3. Last bits of the manuscript: acknowledgments, dedication, author bio. The acknowledgments are challenging because I’ve been revising the novel for years (off and on). I can’t remember everyone who provided feedback or research information. Lesson learned for the second novel: keep an acknowledgments list!

4. Figure out social networking, for real. It might help if I blogged consistently, eh? I hereby and with sincere hope vow to write a blog post once a week. (What’s today? Wednesday? So, every Wednesday? Do any of you dear readers have an opinion about which days are the best blogging days?)

Facebook – check. (Come find me if you’d like!) Do I REALLY need a Facebook author page? I’d better ask around.

Over the weekend, I Twitter-ized myself. Getting familiar with that. Just learned that “RT” means “retweet.” That’s a good start.

I think I might join Goodreads because I’ve been meaning to anyhow. And that’s it. No Tumblr or Pinterest or whatever the latest social-media outlet is. (I do need to finish revising the second novel in the series, after all.)

5. Most important: keep writing! It’s way too easy to get sidetracked by social media and the business side of writing. I’m feeling pressure to be out there in the see-and-be-seen way. I’m the friendly sort, so this isn’t too hard–and I like meeting new people. (Just yesterday I virtually met Kristopher of bolobooks.com, a book reviewer–nice and smart reviewer!) However, since I’m the easily distracted type, this could be problematic.

There are more tasks, but I’m feeling a wee bit exhausted having written up my top five. OK, off to write the acknowledgments!

11 Comments

  1. I think writing the promotional blurbs is harder than writing the darned book. I miss the days when you could just stick the pages in the mail and wait for the royalties to come rolling in. Oh, wait, it was actually more like Snoopy, mail off the pages and wait for the restraining orders to come rolling in.

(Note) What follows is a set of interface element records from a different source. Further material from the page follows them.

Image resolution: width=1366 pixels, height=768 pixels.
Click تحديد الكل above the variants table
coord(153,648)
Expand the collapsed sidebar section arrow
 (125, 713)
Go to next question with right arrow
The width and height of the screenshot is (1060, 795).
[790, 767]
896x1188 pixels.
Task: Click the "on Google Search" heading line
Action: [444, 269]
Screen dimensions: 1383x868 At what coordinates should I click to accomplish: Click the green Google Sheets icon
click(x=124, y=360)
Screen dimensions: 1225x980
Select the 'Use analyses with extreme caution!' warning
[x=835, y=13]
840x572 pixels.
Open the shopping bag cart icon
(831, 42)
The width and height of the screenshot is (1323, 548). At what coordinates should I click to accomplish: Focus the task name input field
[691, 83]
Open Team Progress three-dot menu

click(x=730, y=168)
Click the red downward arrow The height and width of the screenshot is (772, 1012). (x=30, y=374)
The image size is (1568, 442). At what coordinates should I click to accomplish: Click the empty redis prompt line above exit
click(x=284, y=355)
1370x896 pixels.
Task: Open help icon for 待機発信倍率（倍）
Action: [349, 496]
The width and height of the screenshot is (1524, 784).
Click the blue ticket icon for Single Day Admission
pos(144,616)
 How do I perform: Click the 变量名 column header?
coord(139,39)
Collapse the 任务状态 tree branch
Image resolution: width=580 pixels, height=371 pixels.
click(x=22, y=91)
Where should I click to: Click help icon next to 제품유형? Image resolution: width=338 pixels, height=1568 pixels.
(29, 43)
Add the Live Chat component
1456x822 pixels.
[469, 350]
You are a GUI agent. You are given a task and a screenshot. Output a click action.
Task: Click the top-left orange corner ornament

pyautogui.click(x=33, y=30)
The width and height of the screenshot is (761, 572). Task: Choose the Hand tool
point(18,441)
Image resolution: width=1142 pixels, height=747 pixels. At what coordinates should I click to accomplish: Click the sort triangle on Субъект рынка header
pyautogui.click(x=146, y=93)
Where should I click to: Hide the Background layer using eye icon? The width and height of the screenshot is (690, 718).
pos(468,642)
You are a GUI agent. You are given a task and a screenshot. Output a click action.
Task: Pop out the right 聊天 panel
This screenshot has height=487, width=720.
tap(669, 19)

  2. Oh, and I read that Thursday and Friday are the big Twitter days, so maybe it’s the same for blogs. I recommend GoodReads. It’s a fun forum and provides lots of opportunities for writers to interact with readers (not that I’ve ever taken advantage of that).

    • Wait, I missed that — Snoopy and restraining orders? Promotional anything is hard. I’ve gotta metaphorically square my shoulders before entering that battle field. 🙂

      • GoodReads — definitely next on the list! I’m already inundated with TBR books, so I don’t know how that’s going to work. 🙂

  3. battlefield, one word, right?

  4. Looks like your first “battlefield” has an invisible hyphen at the line break.

  5. The beauty of doing social networking for real is that the pressure to write a longer post wanes! Twitter is a micro-blog. Once you’re there, you’re blogging! In a micro sort of way. (I expect the writers among you are going to scoff at that, but hey, that’s what it is!) Welcome @lisa_alber!

    • Nance! I’ve been hearing rumbles that blogging is not the thing, that, in fact, it’s just as you say: shorter “blogs” are more efficient. I’m seeing this a lot on Facebook these days. Authors like Louise Penny write long Facebook status posts, which would translate to mini-blog posts. And tweeting…yes…still getting the hang of that!

      I’m such a Luddite at heart — the “for real” part also pertains to integration between blogs, Facebook, Twitter, etcetera. Like, for example, you just commented through Twitter, right? How does that work? I don’t even know…It’s like voodoo magic or something! 🙂

  6. Congrats on your novel! I knew your career move was a good one. Where will I be able to buy your book?

    • Wow, Osman, long time! Cool! Thanks for visiting. How did you land on me, anyhow?

      You’ll be able to buy it at bookstores — if it’s not stocked, you can order it. And, of course, through Amazon.